Inhibition of l-asparagine synthetase by mineral cations

Abstract

The inhibition of l-asparagine synthetase from Leukemia 5178Y AR and mouse pancreas by mineral cations was examined. Of the 24 agents tested in vitro, 5 (cadmium chloride, cupric chloride, mercuric chloride, mercurous chloride, and zinc chloride) inhibited the utilization of l-glutamine and NH 4Cl by the enzymes by nearly 90% at a concentration of 1 m m; 4 other compounds (calcium chloride, cobaltous chloride, cuprous chloride, and manganous chloride) inhibited the utilization of l-glutamine and NH 4Cl by the synthetases by more than 50%. The in vitro inhibition of l-asparagine synthetase by zinc chloride, a prototypical example of this class of compounds, was partially reversed (approximately 55%) by dialysis.
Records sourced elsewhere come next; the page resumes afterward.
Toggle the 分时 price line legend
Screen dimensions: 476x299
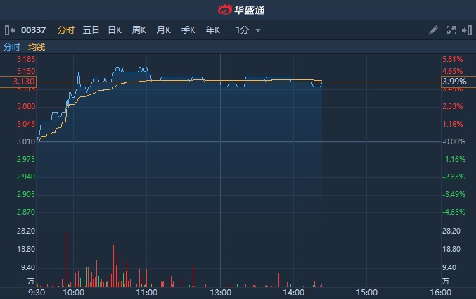click(12, 47)
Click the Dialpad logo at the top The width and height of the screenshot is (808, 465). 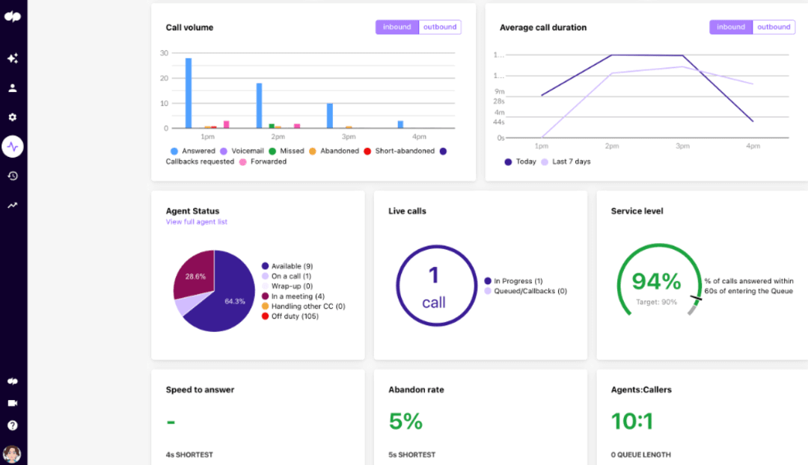pyautogui.click(x=13, y=18)
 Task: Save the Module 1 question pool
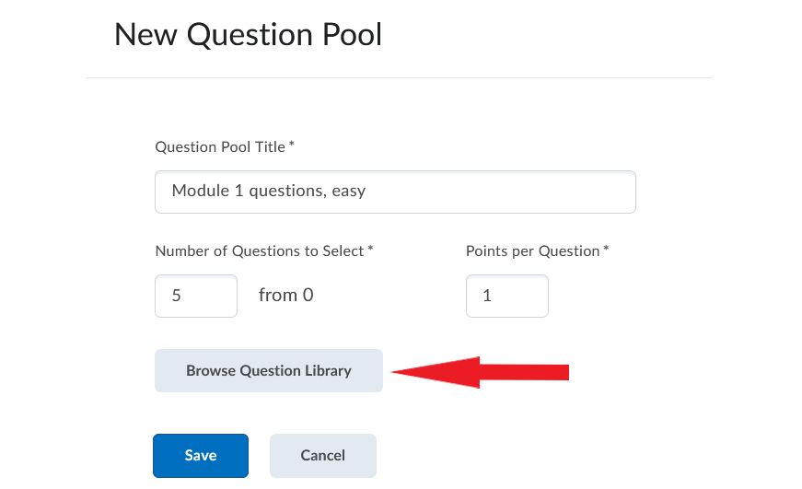click(x=201, y=456)
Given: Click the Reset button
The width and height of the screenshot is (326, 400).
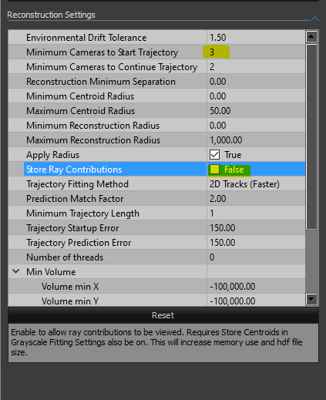Looking at the screenshot, I should (163, 315).
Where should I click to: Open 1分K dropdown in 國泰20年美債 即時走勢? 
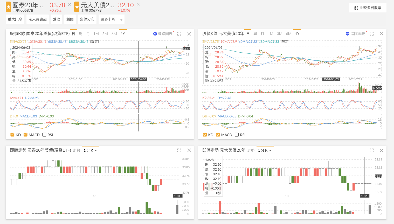pyautogui.click(x=90, y=150)

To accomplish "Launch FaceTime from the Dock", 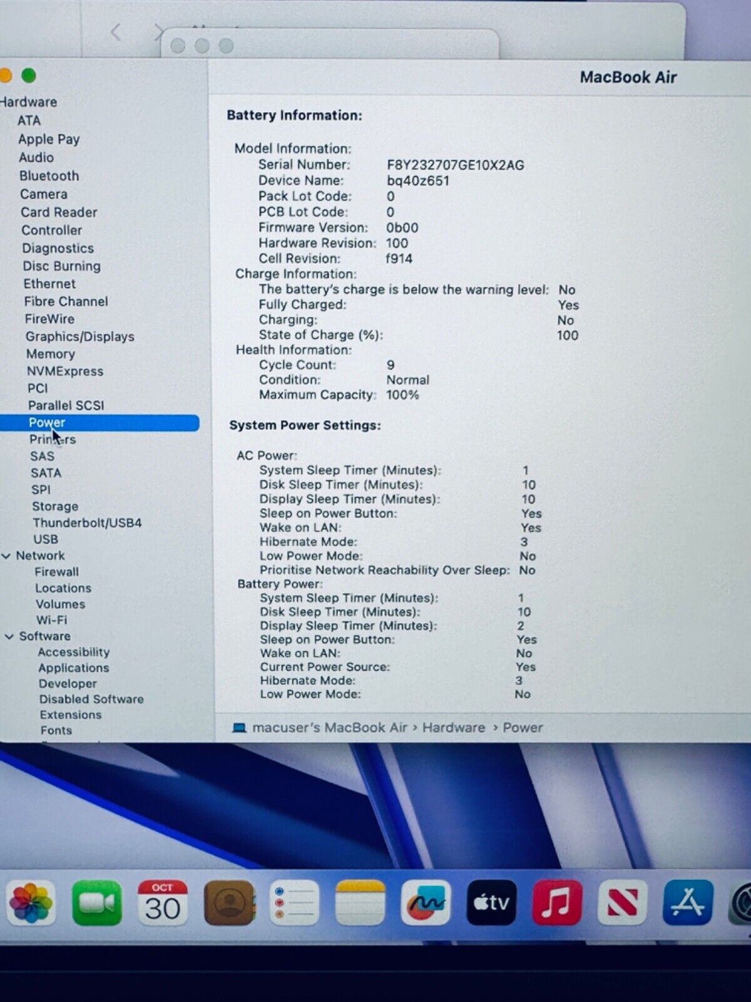I will pos(97,903).
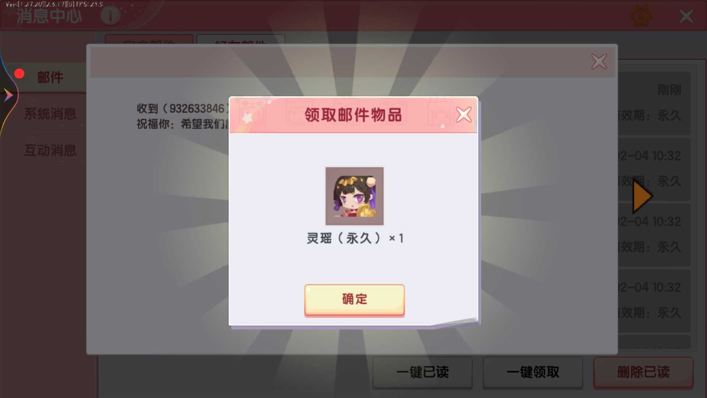Expand the left side arrow handle
This screenshot has width=707, height=398.
pos(8,95)
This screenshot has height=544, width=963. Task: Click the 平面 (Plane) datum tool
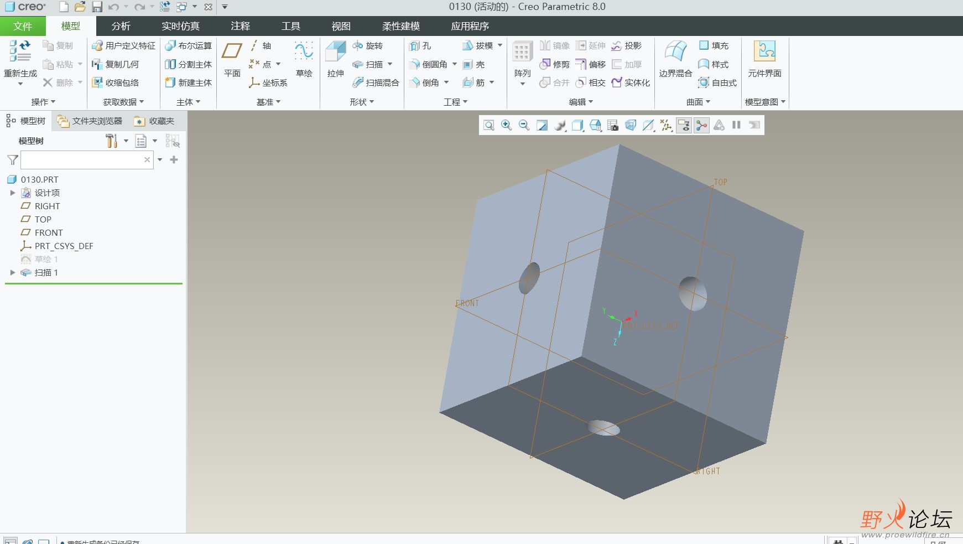(232, 58)

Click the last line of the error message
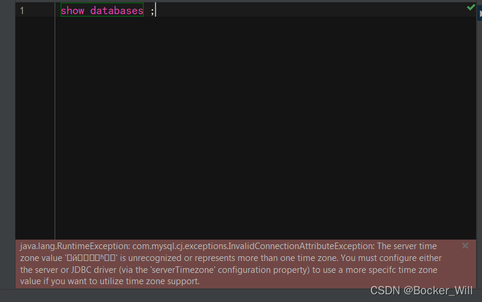110,281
Moreover, the compound inhibited the l-glutaminase activity of partially purified l-asparagine synthetase from mouse pancreas by 70% at a concentration of 3 m m. In vivo, zinc chloride inhibited preferentially the pancreatic enzyme with no significant inhibition of the enzyme in tumor when administered ip as a single injection (100 mg/kg) or when given daily for 5 days (20 mg/kg) to BDF 1 mice bearing subcutaneous implants of Leukemia 5178Y AR ; the concentration of l-asparagine in tumor or pancreas was not unduly affected by either treatment regimen. That the preferential effect on enzyme activity may be more apparent than real is suggested by the observed pancreatitis produced by this agent. It can be concluded that while zinc chloride may not be a suitable agent for overcoming the state of resistance to l-asparaginase therapy in acute lymphocytic leukemia, its toxic effects on the exocrine pancreas are of importance and warrant further investigation.